California courts have held that a borrower lacks standing to challenge an assignment absent a showing of prejudice. (E.g., Siliga v. Mortgage Electronic Registration Systems, Inc. (2013) 219 Cal.App.4th 75, 85-86 (Siliga) ["Absent any prejudice, [the plaintiffs] have no standing to complain about any alleged lack of authority [to initiate foreclosure proceedings]"].) A borrower has no claim based on imperfections in the foreclosure process (such as allegedly improper substitutions of trustee) unless the borrower can demonstrate the imperfection caused prejudice. (See, e.g., Fontenot v. Wells Fargo Bank, N.A. (2011) 198 Cal.App.4th 256, 272.) A transaction that merely substitutes one creditor for another or one company to process the foreclosure proceedings for another, "without changing [a plaintiff's] obligation under the note," does not cause the plaintiff prejudice if [plaintiff] "effectively concedes [plaintiff] was in default" and "does not allege that the transfer . . . interfered in any manner with [plaintiff's] payment of the note." (Ibid.)
Here, plaintiffs were not prejudiced by the alleged improper assignments or substitution of trustee because they did not tender payment or allege a valid excuse for not tendering.
In arguing that their claims should not have been dismissed, plaintiffs rely on Glaski.

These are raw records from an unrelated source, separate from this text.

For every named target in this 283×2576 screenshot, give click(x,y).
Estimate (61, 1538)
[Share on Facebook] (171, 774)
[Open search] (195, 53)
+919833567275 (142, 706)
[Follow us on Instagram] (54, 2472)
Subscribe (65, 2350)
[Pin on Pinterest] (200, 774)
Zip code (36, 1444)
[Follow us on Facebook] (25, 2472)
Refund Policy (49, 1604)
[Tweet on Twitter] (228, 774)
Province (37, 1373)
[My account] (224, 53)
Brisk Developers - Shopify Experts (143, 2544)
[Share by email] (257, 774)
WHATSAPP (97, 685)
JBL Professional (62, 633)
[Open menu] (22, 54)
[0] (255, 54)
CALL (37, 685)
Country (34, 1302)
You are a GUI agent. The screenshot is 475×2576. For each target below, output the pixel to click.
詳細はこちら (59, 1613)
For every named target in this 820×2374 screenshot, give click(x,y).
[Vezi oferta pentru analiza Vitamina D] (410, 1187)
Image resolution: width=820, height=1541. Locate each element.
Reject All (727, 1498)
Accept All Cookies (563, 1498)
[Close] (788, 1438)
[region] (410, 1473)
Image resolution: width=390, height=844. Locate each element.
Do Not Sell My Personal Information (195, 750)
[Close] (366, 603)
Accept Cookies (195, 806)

In Glaski, the court determined the borrower had standing to attack a void assignment to which it was not a party. (Glaski, supra, 218 Cal.App.4th at p. 1095.) With the exception of Glaski, California cases hold that a borrower lacks standing in postforeclosure actions to challenge an assignment absent a showing of prejudice. (E.g., Siliga, supra, 219 Cal.App.4th at p. 86.) We are not aware of any California case that has followed Glaski on the issue of a borrower's right to challenge a foreclosure based on an allegedly improper assignment.
With regard to the conversion and trespass to chattels claims, plaintiffs' opening brief asserts that defendants have committed an unauthorized use of their personal property. Plaintiffs do not explain, legally or logically, how defendants have committed an unauthorized use of their personal property. Similarly conclusory is plaintiffs' assertion, supported by no argument or citation to the record, that "the trial court seemed to apply a summary judgment standard to Appellants' FAC." Because "we may disregard conclusory arguments that are not supported by pertinent legal authority or fail to disclose [appellant's] reasoning," we do not address these arguments. (City of Santa Maria v. Adam (2012) 211 Cal.App.4th 266, 287, italics added.)
When a court sustains a demurrer without leave to amend, the plaintiff has the burden of proving how an amendment would cure the defect. (Schifando v. City of Los Angeles (2003) 31 Cal.4th 1074, 1081.) If the plaintiff does not demonstrate on appeal "how he can amend his complaint, and how that amendment will change the legal effect of his pleading," we must presume plaintiff has stated his allegations "as strongly and as favorably as all the facts known to him would permit." (Community Cause v. Boatwright (1981) 124 Cal.App.3d 888, 902.)
Plaintiffs propose adding two new allegations to their complaint: (1) that the notice of default states that First American Title Company signed as agent for [T.D] and (2) that the substitution of trustee form is signed by Home Loan Services, Inc. We are already aware of these facts as they are contained in the real property records judicially noticed during the demurrer proceedings. Because these facts do not cure the fatal defect in plaintiffs' claims—the failure to demonstrate prejudice from the alleged improper assignments and substitution of trustee—plaintiffs have not shown that they can amend their complaint to state their claims sufficiently.
The judgment dismissing plaintiffs' claims is affirmed. Defendants shall recover their costs on appeal.